Today’s prompt was pedestrian enough: it was “Clouds.” At first, I shut completely down and said I wasn’t going to participate. I’ve got nothing against clouds, but…too cliched, perhaps? I’ve been taking photographs of clouds for years. I thought it would be best to be a sort of non-active participant; just to read and enjoy others’ posts. Somehow, I admit, I thought, “Ho Hum.” That was scary…because that is not like me at all. Instantly, my own attitude reminded me of a friend I once had who couldn’t be encouraged to enjoy the sunset. “I’ve seen sunsets before,” she grumbled. What a horrifying stance, I thought–I certainly do not ever want to become that jaded…
Fortunately, immediately following my reticence, cloud shots from days passed moved through my mind like a slideshow. I still thought I wasn’t going to share anything in the group, when suddenly a favorite came to mind–a gift, actually. I wondered if it would be acceptable to share a gift. I had received this photograph from a student the summer of the last spring semester I taught. He said he had been driving to work early one morning, saw this image and instantly knew I would like it. He emailed it, and said it made him think of me. The magnificence of the shot impressed me, and it meant a great deal that when he had nothing at all to gain, he still wanted to share it with me. It let me know that I had taught him something beyond expository writing.
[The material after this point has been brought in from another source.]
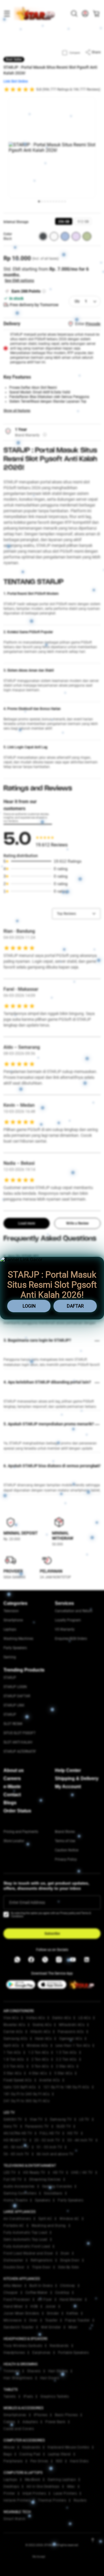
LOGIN (29, 1306)
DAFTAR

Here is that photograph, taken with his cell phone:
It is funny how our paths cross and how our lives play out, what we think and what we realize. How beat up we get. How we recover. As I write this, the legendary singer-songwriter Joni Mitchell is fighting to recover her own health. I have been watching the news for updates, reading online about her, watching videos, replaying “Shine” (my favorite CD of hers), and adding to my reading list her biography by Malka Marom, Joni Mitchell: In Her Own Words.
Then today, on the day I thought I would not participate in April Love as I have done all month, with the prompt being “clouds,” one of the participants shared this video. So obvious, right? And yet, the video stopped me cold. So many connections. Is it any wonder we look to the clouds to see what we already know? What could or should ever be more obvious than the clouds? How can we possibly overlook them…in any way, really?
And that is how one spring day I went from not sharing a photograph to writing a whole blog post.
May all your Aprils be filled with love.